• [REQUEST]:
Carry on the game review below, about aliens hunting for pieces of their spaceship on Earth, starting right after its last sentence.

• [ARTICLE]:
The goal of each floor is to locate the elevator waiting somewhere on the level in order to ascend to the next area. More importantly, however, if the floor happens to a piece to our heroes’ spaceship then you will need to locate that prior to exiting the floor. Standing between the guys and their decked-out escape vessel is a menagerie of Earth’s most uncool denizens. They will attack you on sight so you’ll have to avoid them by tiptoeing or running past them. With an eclectic variety of personalities ranging from a tourist to a hula dancer, to even a gaggle of cannon-packing geese looking to shut this mother down, things are not going to be easy. Fortunately, this Earthly environment isn’t limited to these terribly tenacious jive turkeys.
Space Scavengin’ And Ship Searchin’
Each level is packed with houses, trees, and bushes that can be shaken to reveal a variety of goods including money and parking meters that can be paid to reveal secrets. If you’d prefer to not shake every object to check for contents then you can use your alien’s search skill to check the area around them for objects that may come bearing gifts. Speaking of gifts, some particularly generous fellow has also littered the landscape with a plethora of wrapped presents ripe for the picking. Similarly to a roguelike game, these presents come in a multitude of varieties offering up a number of effects both good and bad. You may open up a box to reveal a set of wings for flight while another box may open to reveal a siren to alert every bad Earthling to your whereabouts. And, best of all, many of these presents come unidentified so you’ll be rolling the dice on opening them up.
Bustin’ Beats In The Streets
Counter to the aforementioned uncool Earthlings, there are also a number of cool Good Earthling NPCs scattered throughout each level. Identifiable by their sparkly aura, Good Earthlings can help out our heroes in a number of ways. For example, Gandhi J can surround you with an aura of peace that prevents enemies from attacking you. The Wise Carrot Man can either identify mystery presents as well as level up your character if you have gained enough XP from exploring. There are even a few Funkatron residents that you can stumble across and challenge to a button pressing dance mini-game for prize money.

• [DATA EXCERPTS]:
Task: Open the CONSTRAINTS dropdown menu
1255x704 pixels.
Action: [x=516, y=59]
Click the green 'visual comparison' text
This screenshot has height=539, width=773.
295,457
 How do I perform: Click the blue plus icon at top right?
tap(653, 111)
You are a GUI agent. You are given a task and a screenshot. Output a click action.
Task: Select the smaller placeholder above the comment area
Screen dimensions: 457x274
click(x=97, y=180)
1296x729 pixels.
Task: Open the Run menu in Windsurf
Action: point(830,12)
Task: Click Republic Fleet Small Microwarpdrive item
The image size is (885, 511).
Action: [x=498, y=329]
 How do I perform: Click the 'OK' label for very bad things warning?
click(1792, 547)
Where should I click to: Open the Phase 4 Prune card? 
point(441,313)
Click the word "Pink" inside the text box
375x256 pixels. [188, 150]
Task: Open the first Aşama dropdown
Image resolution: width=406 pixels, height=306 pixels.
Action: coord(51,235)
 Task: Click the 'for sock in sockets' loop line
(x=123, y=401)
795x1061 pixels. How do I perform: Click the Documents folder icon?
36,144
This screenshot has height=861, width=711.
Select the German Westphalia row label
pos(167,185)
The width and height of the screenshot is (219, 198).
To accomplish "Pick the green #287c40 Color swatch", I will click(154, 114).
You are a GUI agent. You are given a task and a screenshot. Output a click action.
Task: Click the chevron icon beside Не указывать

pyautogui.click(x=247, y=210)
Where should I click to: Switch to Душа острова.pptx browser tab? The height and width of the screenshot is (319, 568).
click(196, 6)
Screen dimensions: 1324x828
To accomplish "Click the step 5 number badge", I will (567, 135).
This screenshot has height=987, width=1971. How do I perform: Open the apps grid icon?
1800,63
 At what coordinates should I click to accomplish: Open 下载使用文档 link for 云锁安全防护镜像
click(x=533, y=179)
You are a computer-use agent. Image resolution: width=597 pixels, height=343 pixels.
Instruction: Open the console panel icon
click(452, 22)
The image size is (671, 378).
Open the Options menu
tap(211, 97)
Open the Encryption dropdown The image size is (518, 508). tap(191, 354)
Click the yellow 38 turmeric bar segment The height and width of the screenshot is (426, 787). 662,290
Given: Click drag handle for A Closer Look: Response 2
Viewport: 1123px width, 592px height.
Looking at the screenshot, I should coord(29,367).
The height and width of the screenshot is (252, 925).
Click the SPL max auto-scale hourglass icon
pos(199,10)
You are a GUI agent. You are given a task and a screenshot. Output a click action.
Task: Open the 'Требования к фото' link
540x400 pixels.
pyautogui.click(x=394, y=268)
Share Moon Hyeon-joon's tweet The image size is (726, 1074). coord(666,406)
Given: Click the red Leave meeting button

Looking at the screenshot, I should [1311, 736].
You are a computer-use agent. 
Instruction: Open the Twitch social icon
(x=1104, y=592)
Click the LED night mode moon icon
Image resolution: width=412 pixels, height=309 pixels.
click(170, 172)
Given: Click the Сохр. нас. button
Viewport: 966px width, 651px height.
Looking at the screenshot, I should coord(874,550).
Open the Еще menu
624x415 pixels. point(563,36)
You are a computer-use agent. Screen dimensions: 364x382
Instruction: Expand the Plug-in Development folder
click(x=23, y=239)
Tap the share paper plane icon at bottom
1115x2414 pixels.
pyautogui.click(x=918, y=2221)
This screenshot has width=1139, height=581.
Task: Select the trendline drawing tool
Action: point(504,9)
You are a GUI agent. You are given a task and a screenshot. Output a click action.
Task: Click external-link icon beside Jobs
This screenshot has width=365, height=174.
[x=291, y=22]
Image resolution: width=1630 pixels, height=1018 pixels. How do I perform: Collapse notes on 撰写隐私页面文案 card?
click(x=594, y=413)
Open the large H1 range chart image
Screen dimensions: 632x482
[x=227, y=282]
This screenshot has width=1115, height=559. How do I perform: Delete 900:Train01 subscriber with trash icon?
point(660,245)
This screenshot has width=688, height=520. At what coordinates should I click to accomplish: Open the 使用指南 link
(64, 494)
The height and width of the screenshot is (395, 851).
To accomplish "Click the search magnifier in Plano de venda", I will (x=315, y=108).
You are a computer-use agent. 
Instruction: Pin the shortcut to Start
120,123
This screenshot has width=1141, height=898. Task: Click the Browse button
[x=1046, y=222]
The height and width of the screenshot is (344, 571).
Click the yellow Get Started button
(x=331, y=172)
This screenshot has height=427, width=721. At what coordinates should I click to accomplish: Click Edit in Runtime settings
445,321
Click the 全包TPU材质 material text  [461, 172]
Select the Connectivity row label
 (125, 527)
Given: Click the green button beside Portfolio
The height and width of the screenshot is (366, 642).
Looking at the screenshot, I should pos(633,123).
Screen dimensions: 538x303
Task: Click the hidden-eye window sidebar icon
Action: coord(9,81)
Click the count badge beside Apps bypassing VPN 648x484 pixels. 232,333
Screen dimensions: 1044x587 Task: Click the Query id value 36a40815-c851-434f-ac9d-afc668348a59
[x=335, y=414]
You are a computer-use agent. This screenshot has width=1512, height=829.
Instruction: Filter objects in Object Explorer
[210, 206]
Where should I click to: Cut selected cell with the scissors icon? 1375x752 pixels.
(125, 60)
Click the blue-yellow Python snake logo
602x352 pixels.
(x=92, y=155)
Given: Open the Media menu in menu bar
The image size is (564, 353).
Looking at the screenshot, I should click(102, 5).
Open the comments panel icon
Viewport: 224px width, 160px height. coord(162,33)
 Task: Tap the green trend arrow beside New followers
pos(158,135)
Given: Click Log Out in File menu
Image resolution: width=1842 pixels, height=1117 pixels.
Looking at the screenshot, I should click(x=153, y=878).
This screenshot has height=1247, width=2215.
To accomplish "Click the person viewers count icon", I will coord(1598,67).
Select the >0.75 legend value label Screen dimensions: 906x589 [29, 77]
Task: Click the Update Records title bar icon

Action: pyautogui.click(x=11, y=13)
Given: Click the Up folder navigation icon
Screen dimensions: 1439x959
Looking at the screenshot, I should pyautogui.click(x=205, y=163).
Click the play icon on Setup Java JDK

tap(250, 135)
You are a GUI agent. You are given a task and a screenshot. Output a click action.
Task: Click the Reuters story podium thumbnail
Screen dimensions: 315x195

• [FINAL RESULT]:
Each of the different aliens that you can select from, of which there nine – six to start and three that are unlockable – come with different stats in various categories such as HP, search range, speed, and luck with opening broken presents. Additionally, they each start with a set of presents and receive their own character perks such as an extended timer for present use or more damage dealt when attacking Earthlings with tomatoes. They all play similarly enough that you will be able to choose whomever you think looks the coolest and enjoy yourself but some perks will definitely prove to be better than others.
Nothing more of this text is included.